Arming Yourself For Disaster


Paul Terhorst – Typhoon Haiyan recently slammed into the Philippines and destroyed huge swaths of those islands. Thousands were killed and millions displaced.

As of this writing, Filipinos and international agencies are mounting relief efforts.

By coincidence, Vicki and I recently did our first-ever disaster plan. Friends here in Thailand suggested we prepare a plan. A few days after the suggestion we felt the edge of a Myanmar earthquake in our hotel room. We were convinced.

Typhoon Haiyan and the awful consequences brought our plan back to our minds.

In making our plan we considered natural disasters like typhoons, floods, earthquakes, fire, and disease. We considered man-made disasters like a collapse of the banking system, an ATM shutdown, civil unrest, and food shortages.

We often live in hotels and figured the most likely disaster in this regard would be a hotel fire.

We then divided between local versus global disasters. We wondered what would happen if local ATMs suddenly shut down, as they did in Panama a short time ago. We wondered about local flooding or severe disease like dengue fever breaking out. We wondered about the possibility of a civil war. We also looked at worldwide breakdowns. Local banks could collapse, and local ATMs could shut down, but what if New York or London brought down the world banking system or the global ATM network? What if a nuclear war broke out or we faced a collapse of the food chain?
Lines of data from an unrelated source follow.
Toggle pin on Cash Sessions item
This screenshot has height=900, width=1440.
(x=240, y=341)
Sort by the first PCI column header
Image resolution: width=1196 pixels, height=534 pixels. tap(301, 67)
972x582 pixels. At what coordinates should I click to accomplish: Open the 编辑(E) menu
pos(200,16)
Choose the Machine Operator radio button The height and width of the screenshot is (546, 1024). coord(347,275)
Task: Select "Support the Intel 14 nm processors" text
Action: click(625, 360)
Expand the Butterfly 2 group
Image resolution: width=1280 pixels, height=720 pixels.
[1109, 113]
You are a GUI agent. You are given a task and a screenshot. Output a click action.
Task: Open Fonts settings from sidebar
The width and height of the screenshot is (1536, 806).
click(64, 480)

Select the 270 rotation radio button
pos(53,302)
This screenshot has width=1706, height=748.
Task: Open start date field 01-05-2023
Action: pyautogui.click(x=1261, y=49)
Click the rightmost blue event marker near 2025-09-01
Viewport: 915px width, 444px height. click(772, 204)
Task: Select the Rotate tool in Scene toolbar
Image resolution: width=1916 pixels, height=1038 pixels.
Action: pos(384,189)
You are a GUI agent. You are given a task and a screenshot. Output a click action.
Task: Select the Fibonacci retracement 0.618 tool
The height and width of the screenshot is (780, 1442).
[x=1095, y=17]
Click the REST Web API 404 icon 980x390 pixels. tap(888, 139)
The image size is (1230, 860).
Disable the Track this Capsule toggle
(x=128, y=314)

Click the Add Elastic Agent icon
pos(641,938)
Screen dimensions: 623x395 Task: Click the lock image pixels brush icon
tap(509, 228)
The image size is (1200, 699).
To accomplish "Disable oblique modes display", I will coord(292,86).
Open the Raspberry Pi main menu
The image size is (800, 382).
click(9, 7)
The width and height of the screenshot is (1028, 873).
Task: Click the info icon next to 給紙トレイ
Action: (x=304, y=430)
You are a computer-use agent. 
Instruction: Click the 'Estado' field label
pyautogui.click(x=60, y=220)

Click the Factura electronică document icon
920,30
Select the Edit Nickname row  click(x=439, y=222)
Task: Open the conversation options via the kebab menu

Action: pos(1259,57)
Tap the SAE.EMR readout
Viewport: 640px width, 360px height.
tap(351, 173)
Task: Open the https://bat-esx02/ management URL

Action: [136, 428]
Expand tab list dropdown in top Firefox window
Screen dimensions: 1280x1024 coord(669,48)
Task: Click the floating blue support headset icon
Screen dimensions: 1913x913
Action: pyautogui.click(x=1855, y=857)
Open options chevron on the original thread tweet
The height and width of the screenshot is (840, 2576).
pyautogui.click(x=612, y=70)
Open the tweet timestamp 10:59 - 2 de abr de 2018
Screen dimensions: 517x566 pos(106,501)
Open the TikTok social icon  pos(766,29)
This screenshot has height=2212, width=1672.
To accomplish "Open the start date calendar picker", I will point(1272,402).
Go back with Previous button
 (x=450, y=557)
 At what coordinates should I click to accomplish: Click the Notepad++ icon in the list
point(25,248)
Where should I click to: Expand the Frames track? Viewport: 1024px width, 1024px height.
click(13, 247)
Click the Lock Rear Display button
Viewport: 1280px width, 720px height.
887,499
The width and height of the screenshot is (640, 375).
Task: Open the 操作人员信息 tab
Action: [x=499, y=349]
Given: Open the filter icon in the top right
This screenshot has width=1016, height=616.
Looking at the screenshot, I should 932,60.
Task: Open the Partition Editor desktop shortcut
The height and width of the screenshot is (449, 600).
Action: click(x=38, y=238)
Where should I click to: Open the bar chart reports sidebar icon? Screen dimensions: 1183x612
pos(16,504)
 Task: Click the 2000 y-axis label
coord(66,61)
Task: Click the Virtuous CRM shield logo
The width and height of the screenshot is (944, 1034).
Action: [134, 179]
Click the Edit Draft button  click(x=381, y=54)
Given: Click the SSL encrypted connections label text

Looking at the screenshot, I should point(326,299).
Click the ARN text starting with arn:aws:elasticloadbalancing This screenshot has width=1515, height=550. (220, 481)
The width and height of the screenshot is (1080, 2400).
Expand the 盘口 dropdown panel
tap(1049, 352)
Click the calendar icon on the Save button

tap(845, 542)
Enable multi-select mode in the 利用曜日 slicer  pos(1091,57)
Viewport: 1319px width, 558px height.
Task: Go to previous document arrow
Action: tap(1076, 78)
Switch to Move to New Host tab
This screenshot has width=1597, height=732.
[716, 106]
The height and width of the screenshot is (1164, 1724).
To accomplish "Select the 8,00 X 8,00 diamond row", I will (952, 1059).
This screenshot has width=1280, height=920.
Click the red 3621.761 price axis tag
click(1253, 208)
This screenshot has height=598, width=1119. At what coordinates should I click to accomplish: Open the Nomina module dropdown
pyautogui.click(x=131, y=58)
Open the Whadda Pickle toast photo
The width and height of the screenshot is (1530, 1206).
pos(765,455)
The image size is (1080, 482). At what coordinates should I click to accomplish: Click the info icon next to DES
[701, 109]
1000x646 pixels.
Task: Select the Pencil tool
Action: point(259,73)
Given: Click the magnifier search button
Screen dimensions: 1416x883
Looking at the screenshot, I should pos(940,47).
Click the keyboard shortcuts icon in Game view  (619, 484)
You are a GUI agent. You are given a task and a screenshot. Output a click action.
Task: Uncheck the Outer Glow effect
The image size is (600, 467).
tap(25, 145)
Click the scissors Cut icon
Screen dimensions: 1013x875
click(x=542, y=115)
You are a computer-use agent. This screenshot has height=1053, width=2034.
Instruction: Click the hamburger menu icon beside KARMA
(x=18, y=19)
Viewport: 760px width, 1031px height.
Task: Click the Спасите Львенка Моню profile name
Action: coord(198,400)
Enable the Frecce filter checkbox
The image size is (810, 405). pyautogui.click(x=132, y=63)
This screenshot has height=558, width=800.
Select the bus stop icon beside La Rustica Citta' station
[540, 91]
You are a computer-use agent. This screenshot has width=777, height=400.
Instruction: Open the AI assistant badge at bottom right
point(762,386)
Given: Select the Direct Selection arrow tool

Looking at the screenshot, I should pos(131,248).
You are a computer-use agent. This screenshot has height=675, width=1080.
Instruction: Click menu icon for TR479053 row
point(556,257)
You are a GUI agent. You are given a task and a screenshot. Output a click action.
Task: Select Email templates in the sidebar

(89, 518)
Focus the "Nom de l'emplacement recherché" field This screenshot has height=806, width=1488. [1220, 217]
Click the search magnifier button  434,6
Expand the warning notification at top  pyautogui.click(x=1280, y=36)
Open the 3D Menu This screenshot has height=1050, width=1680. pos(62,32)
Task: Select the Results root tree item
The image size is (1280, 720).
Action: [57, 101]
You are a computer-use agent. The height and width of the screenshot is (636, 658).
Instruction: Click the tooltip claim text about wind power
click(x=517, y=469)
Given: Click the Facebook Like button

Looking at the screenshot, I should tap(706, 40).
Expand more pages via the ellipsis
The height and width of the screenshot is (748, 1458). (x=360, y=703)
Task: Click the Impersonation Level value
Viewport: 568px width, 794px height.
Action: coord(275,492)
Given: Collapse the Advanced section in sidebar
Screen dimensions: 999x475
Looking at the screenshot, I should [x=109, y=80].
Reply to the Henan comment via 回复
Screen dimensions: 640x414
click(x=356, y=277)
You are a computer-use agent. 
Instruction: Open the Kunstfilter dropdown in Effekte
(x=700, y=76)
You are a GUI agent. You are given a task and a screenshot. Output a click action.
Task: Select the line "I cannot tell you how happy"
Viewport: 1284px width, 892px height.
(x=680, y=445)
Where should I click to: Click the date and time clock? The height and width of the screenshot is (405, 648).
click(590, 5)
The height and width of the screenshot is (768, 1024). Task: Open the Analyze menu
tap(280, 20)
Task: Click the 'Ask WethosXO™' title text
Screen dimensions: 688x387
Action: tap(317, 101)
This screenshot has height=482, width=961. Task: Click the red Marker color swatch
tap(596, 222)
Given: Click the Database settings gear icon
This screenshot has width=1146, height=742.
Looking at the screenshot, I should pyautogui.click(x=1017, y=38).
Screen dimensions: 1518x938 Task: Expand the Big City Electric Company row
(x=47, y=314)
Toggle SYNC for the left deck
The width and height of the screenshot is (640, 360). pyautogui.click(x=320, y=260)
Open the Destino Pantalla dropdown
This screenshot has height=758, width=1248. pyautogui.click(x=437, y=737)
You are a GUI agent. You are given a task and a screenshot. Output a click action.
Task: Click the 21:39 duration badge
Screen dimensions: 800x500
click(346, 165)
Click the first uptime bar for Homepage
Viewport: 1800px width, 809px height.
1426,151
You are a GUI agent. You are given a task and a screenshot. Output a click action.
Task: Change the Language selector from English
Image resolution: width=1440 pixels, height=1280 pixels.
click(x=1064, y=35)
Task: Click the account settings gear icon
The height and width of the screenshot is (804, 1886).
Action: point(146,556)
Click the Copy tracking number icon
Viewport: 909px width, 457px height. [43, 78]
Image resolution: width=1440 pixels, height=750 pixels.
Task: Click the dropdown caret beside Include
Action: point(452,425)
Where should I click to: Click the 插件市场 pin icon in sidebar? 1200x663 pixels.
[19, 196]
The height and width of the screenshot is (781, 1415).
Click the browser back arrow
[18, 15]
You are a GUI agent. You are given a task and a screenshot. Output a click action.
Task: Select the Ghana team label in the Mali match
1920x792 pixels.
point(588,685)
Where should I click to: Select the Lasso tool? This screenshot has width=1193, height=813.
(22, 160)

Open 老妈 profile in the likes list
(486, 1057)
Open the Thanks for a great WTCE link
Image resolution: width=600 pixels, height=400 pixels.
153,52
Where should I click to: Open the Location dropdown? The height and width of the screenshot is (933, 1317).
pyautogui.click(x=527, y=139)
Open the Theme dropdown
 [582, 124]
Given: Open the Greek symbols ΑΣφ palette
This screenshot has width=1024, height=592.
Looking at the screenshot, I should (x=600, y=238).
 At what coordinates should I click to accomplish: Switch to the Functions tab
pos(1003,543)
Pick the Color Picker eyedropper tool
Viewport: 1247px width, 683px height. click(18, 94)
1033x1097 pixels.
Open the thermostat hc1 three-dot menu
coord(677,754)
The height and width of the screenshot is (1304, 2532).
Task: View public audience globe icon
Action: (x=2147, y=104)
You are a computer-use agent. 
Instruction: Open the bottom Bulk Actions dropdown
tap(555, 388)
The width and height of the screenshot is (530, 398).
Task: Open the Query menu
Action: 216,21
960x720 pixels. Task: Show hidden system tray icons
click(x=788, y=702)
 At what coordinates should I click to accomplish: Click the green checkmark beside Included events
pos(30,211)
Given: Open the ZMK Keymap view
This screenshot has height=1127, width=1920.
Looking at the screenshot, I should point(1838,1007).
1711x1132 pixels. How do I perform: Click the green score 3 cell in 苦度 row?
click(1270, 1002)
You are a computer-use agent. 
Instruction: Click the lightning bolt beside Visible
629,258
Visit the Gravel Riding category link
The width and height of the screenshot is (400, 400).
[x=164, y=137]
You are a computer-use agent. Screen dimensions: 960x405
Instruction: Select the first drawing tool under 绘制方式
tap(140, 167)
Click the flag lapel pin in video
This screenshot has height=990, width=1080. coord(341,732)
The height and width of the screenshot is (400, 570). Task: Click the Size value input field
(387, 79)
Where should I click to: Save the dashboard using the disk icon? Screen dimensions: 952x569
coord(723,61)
We quickly concluded that if everyone else would likely be in the same boat, as in a worldwide ATM shutdown, we’d manage just fine. In a crisis, people tend to help each other. Strangers do business on street corners. We lived in Argentina when that country imploded, and somehow we got through it. Butchers had meat, even fresh produce remained available. Electricity functioned, we had fresh water.

Vicki and I have never experienced a devastating natural crisis. Still, I imagine people will tend to help each other to survive then, too. Filipinos will make it through this crisis by helping each other.

We considered whether to keep fresh water on hand. We can pretty much get along without gas and electricity, especially in a benign climate like Thailand. But without water we’re in real trouble, whether in the kitchen or bathroom, whether to quench thirst or clean. But we concluded storing up water is impractical for us, so we’ll have to take our chances.

In the end we decided our disaster plan consists of two simple parts. First, we decided to keep our valuables–passports, hundred-dollar bills, credit and debit cards–all in one place. That way we could grab our stuff quickly and run. Second, we decided to keep a larger amount of local currency on hand–in our case Thai baht–to help us through the first days of a crisis.

We know that people under pressure tend to make lousy decisions. We tend to forget to do things. By keeping our valuables in one place we could avoid having to think about what we need and where to find it. When the flood waters rise, when a fire alarm buzzes, when rioters close the streets, we can grab our stuff and run without a second thought.

We decided, too, that the U.S. dollars we use for backup would do us little good in a disaster. Exchange houses will likely shut in a crisis. So we keep more baht on hand. We have to make a tradeoff here, as hiding larger amounts of money presents a risk.

That’s it, that’s our disaster plan—keep our valuables, including extra money, hidden in one place. In a crisis we grab it and go, no thinking or decision-making required. We keep money belts in with the valuables so we can strap them securely around us on the way out.

Some suggested we keep plane tickets on hand. But when we lived in Argentina during the 1982 war there, against England, I asked the president of Pan Am whether having an open ticket out of the country would do any good. He said, “No. In a panic just go to the airport. If there are seats available you’ll get them. If there aren’t seats available, having an open ticket won’t help.”

Finally, a friend recently sent an email saying, “I had a diving trip planned for the Philippines. At the last minute I heard about Typhoon Haiyan and canceled the trip. I was lucky.”

Well, yes, in a way he was lucky. He was lucky to hear about the typhoon, lucky to have the presence of mind to cancel the trip. But I think good planning helped, too. Planning means you know what you’ll do when disaster strikes, whether a typhoon, a stock market collapse, or rampant bird flu. Our friend got the news, acted, and saved himself. Call it luck if you wish. But as someone once said, luck is the residue of design.